Weronika Gęsicka, Teppei Kaneuji and Ismaïl Bahri are among the headliners of this year's Kyotographie photo festival, which returns to the ancient city of Kyoto for its seventh edition this spring
Japan is thousands of miles away from the Western world where photography was born, but its scene is thriving. Despite the first ever camera reaching its shores 15 years after it was invented, its manufacturers lead the world in camera and printing technology, and from the radical photographers of PROVOKE, to cutting-edge work by the country’s rising stars, its practitioners are internationally recognised and respected. It’s no surprise then that Japan’s photofestivals are no different in quality or flare.
Set within the ancient city of Kyoto, among countless temples, shrines, and imperial palaces, is Japan’s largest international photofestival, Kyotographie. This year the festival, which runs from 13 April to 12 May, returns for the seventh time, catching the last of the cherry blossoms – an important season in Japanese culture that symbolises renewal and the fleeting nature of life.
Kyotographie was set up by husband-and-wife, Franco-Japanese duo Lucille Reyboz, a photographer, and Yusuke Nakanishi, a lighting director. This year’s theme is VIBE, described by the organisers as “a distinctive emotional atmosphere, something sensed intuitively and deeply connected to our mood. Vibes rush over you when you meet a person, confront a memory or event, visit a place, hear a piece of music, or remember a time. These invisible waves, both positive and negative alter our experience, they either separate us or connect us”.

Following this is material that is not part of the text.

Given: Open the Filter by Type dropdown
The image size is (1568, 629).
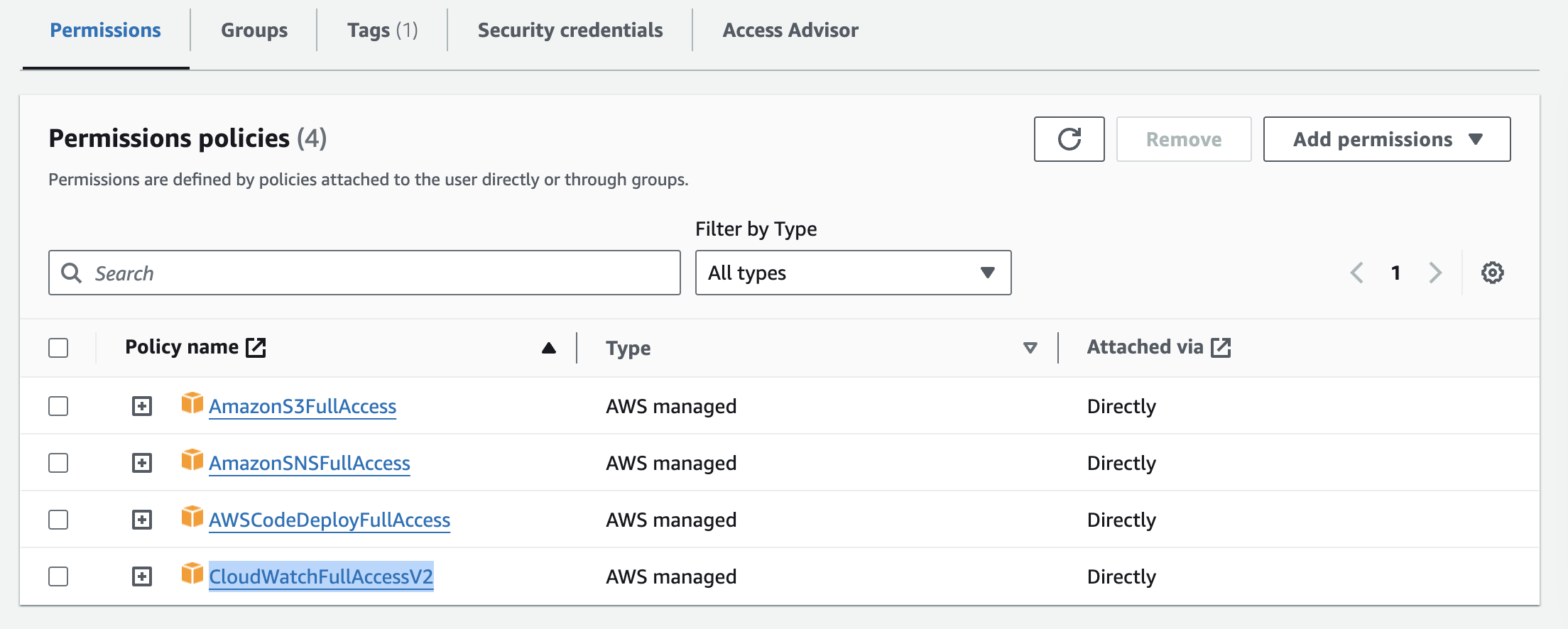Looking at the screenshot, I should (x=853, y=273).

As always, the festival will use unique locations across the city, adding an atmospheric dimension to create shows that could only be found in Kyoto. Locations include Nijō castle, which was once home to Tokugawa Ieyasu – the first military dictator of the Edo period – and the Museum of Kyoto, as well as several experimental gallery spaces across the city, including one within the cobbled streets of Kyoto’s old town, Gion.
This year’s programme includes solo shows by Polish artist Weronika Gęsicka, and video work by Ismaïl Bahri. An important part of the festival is to promote Japanese photographers. Visual artist Teppei Kaneuji will be exhibiting new multisensory work, alongside 25-year-old emerging photographer Kenryou GU, who was the winner of the 2018 KG+ Grand Prix award.
We also see the established Japanese documentary photographer Kosuke Okahara collaborating with Italian photojournalist Paolo Pellegrin for Magnum Live Lab. Over 10 days the pair will simultaneously carry out their production process front of a live audience.
Also on the programme is a solo exhibition of work by German avant-garde photographer Alfred Ehrhard to honour the 100 year anniversary of Bauhaus. Ehrhard’s geometric photographs are exhibited in Japan for the first time at Kyotographie, and celebrate the movement’s focus on structure, material and rhythm.
This year, Cuban curator Cristina Vives has been invited to organise an exhibition titled About Her, about Me, and about Them: Cuba through the Art and Life of Three. It will exhibit work by Cuban artists Alberto Korda, René Peña, and Alejandro González, and aim to illustrate the recent history of the country.
A series of exhibitions will be presented in partnership with sponsors: choreographic images by French filmmaker and former professional dancer Benjamin Millepied will be presented by Zadig & Voltaire, and Albert Watson’s experimental portraits of celebrities will be on show with the support of BMW. Elsewhere, an intriguing exhibition titled Synonyms will bring together Shunga – a genre of erotic Japanese art that is receiving increasing international attention – with work by French performance artist and photographer Pierre Sernet, presented by Chanel Nexus Hall. Work by Brazillian artist Vik Muniz is also included in the programme in a solo show presented by Ruinart champagne.
Elsewhere, Japanese-American artist Osamu James Nakagawa presents Eclipse: 蝕 / 廻: Kai, a project based on the identity of his two home countries with images from the early 1990s to the present day. This year, Bang&Olufson will be putting together a pop-up store, where musician Marihiko Hara brings together a multi-sensory exhibition inspired by photographs of her late grandmother’s travels to Europe and the States.
Alongside the main programme is KG+, a series of citywide exhibitions dedicated to discovering and fostering talent. It includes an exhibition of 12 nominated photographers for the KG+ Grand Prix award at Junpu former elementary school – the winner will be invited to exhibit the following year – as well as shows organised by galleries, museums and schools in heritage houses, traditional shops, temples and historic sites.
www.kyotographie.jp Kyotographie International Photo Festival 2019 will run from 13 April to 12 May. Tickets are priced at ¥4000/¥3000 (Adult/Student) for a Passport Ticket – valid for the duration of the festival ––or ¥3000/¥2000 for a single day ticket. Individual tickets to each exhibition can be purchased at the venues.